Annan: Guiding force for good
ANNAN’S ARISTOCRATIC STYLE AND POLITICAL SAVVY HELPED GUIDE HIS ASCENT
Kofi Annan, one of the world’s most celebrated diplomats and a charismatic symbol of the United Nations who rose through its ranks to become the first black African secretary-general, has died. He was 80. His foundation announced his death in Switzerland yesterday in a tweet, saying that he died after a short unspecified illness.
“Wherever there was suffering or need, he reached out and touched many people with his deep compassion and empathy,” the foundation said in a statement.
Annan spent virtually his entire career as an administrator in the United Nations. His aristocratic style, cooltempered elegance and political savvy helped guide his ascent to become its seventh secretary-general, and the first hired from within. He served two terms from January 1, 1997, to December 31, 2006, capped nearly midway when he and the UN were jointly awarded the Nobel Peace Prize in 2001.
During his tenure, Annan presided over some of the worst failures and scandals at the world body, one of its most turbulent periods since its founding in 1945. Challenges from the outset forced him to spend much of his time struggling to restore its tarnished reputation.
His enduring moral prestige remained largely undented, however, both through charisma and by virtue of having negotiated with most of the powers in the world.
Rose through the ranks
When he departed from the UN, he left behind a global organisation far more aggressively engaged in peacekeeping and fighting poverty, setting the framework for the its 21st-century response to mass atrocities and its emphasis on human rights and development.
“Kofi Annan was a guiding force for good,” current UN Secretary-General Antonio Guterres said. “It is with profound sadness that I learnt of his passing. In many ways, Kofi Annan was the United Nations. He rose through the ranks to lead the organisation into the new millennium with matchless dignity and determination.”
Even out of office, Annan never completely left the UN orbit.

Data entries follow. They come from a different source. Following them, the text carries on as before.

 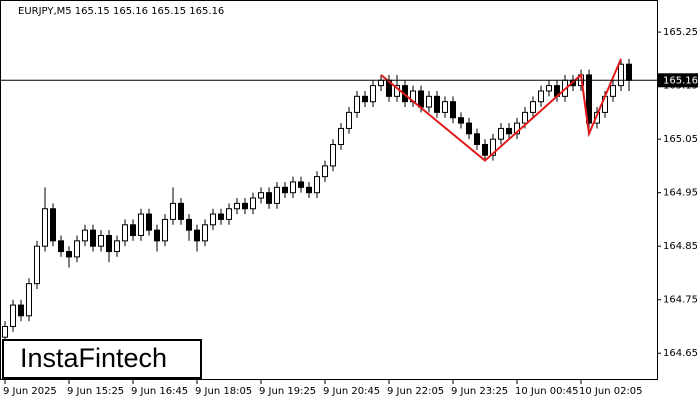 I want to click on x-tick-label: 9 Jun 18:05, so click(x=224, y=392).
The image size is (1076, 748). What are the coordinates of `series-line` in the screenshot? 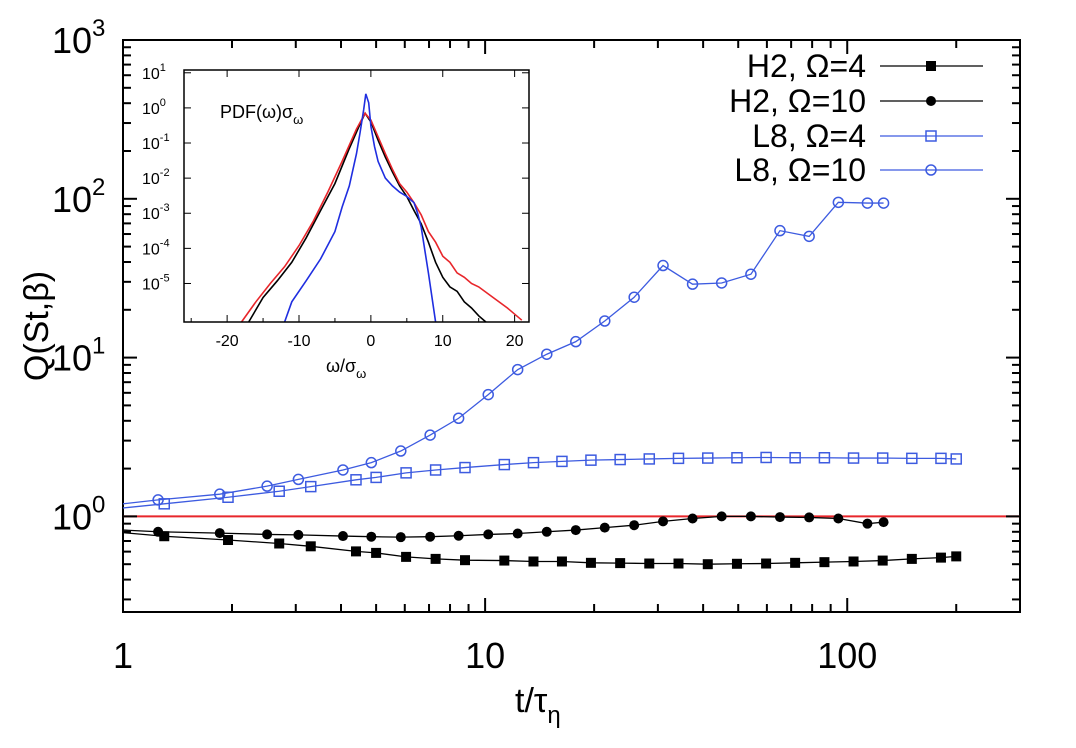 It's located at (540, 482).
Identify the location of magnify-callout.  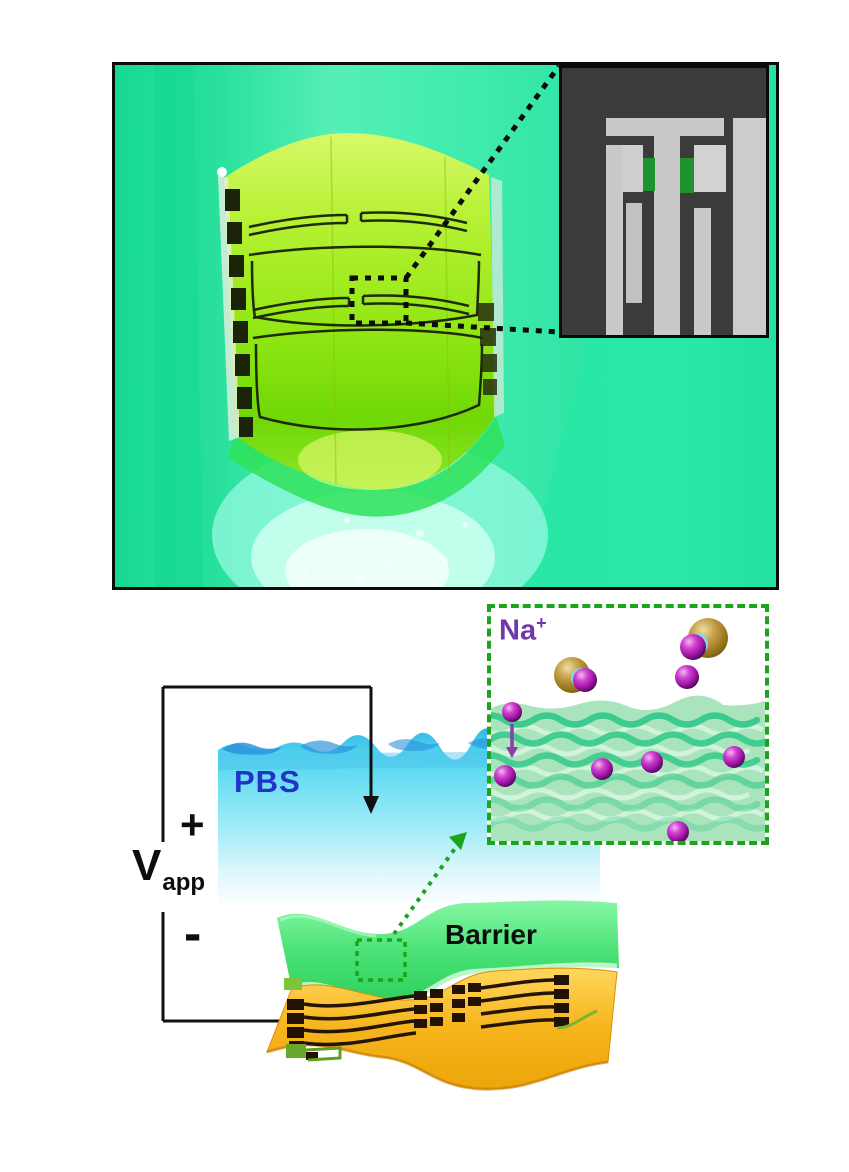
(456, 200).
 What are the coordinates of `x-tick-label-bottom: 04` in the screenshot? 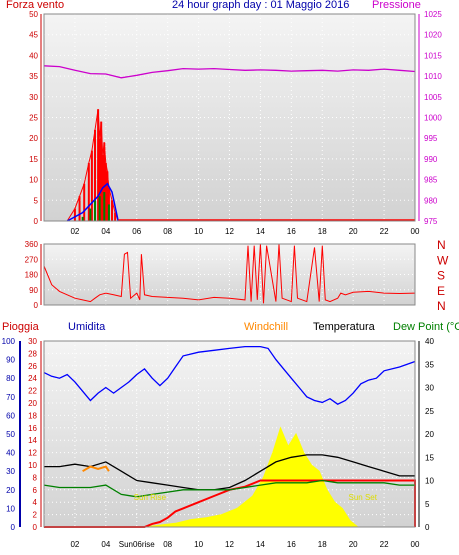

He returned in special roles, including as the UN-Arab League’s special envoy to Syria in 2012. He remained a powerful advocate for global causes through his foundation.

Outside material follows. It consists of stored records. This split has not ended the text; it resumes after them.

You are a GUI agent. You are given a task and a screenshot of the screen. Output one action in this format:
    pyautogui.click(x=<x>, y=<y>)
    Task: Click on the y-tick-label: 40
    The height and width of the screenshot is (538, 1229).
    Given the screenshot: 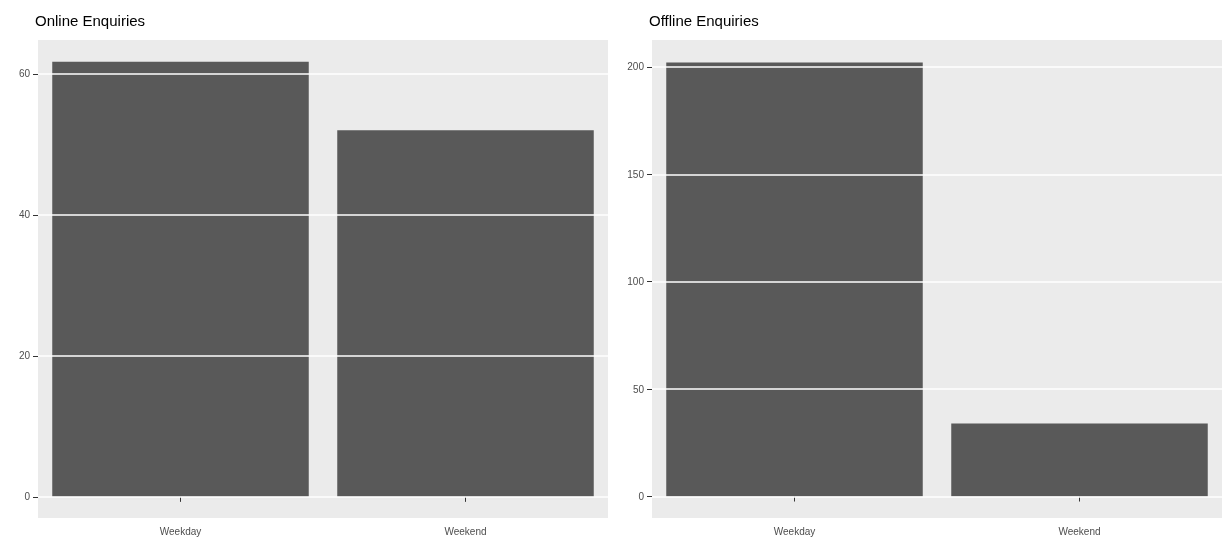 What is the action you would take?
    pyautogui.click(x=24, y=215)
    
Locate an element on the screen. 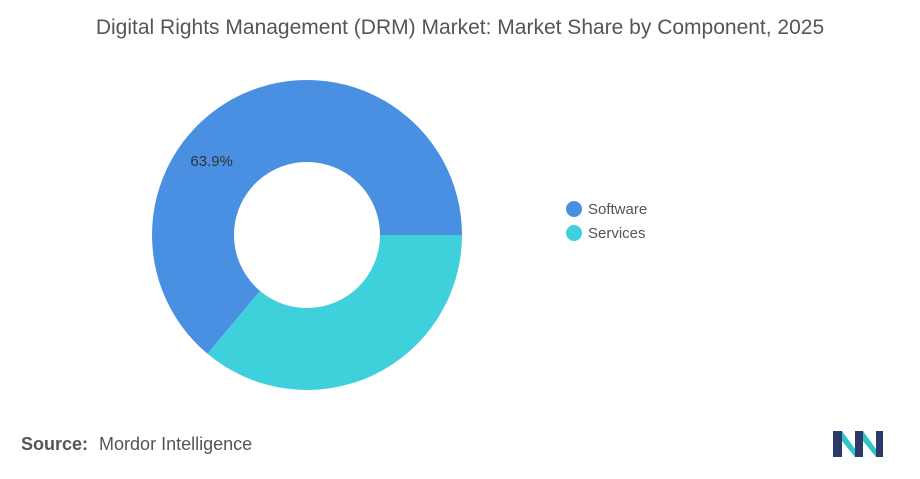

Annan took on the top UN post six years after the collapse of the Soviet Union and presided during a decade when the world united against terrorism after the September 11 attacks — then divided deeply over the US-led war against Iraq. The US relationship tested him as a world diplomatic leader.
“I think that my darkest moment was the Iraq war, and the fact that we could not stop it,” Annan said in a February 2013 interview with TIME magazine to mark the publication of his memoir, Interventions: A Life in War and Peace.

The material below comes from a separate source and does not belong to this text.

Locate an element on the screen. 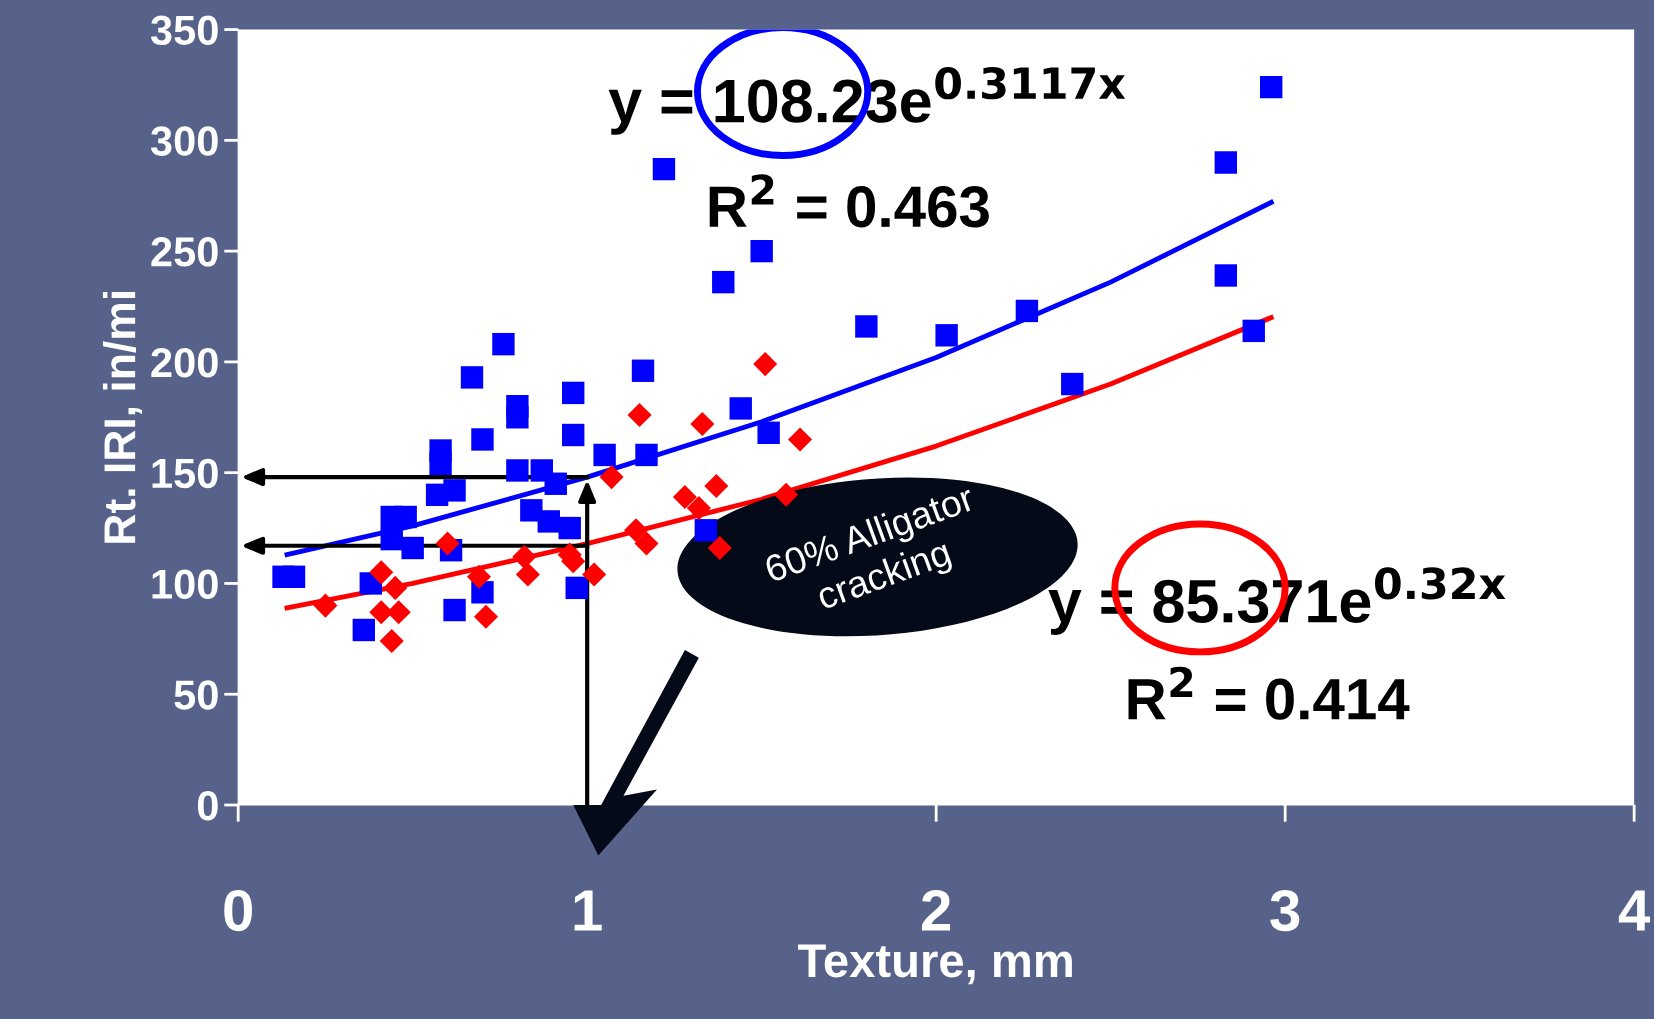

Kofi Atta Annan was born April 8, 1938, into an elite family in Kumasi, Ghana, the son of a provincial governor and grandson of two tribal chiefs.
He shared his middle name Atta — “twin” in Ghana’s Akan language — with a twin sister, Efua. He became fluent in English, French and several African languages, attending an elite boarding school and the University of Science and Technology in Kumasi. He finished his undergraduate work in economics at Macalester College in St Paul, Minnesota, in 1961. From there he went to Geneva, where he began his graduate studies in international affairs and launched his UN career.
Annan married Titi Alakija, a Nigerian woman, in 1965, and they had a daughter, Ama, and a son, Kojo. He returned to the US in 1971 and earned a master’s degree at the Massachusetts Institute of Technology’s Sloan School of Management. The couple separated during the 1970s and, while working in Geneva, Annan met his second wife, Swedish lawyer Nane Lagergren. They married in 1984.
Annan worked for the UN Economic Commission for Africa and the office of the High Commissioner for Refugees in Geneva, before taking a series of senior posts at UN headquarters in New York.
As secretary-general, Annan forged his experiences into a doctrine called the “Responsibility to Protect,” that countries accepted — at least in principle — to head off genocide, crimes against humanity, ethnic cleansing and war crimes.
Annan is survived by his wife and three children.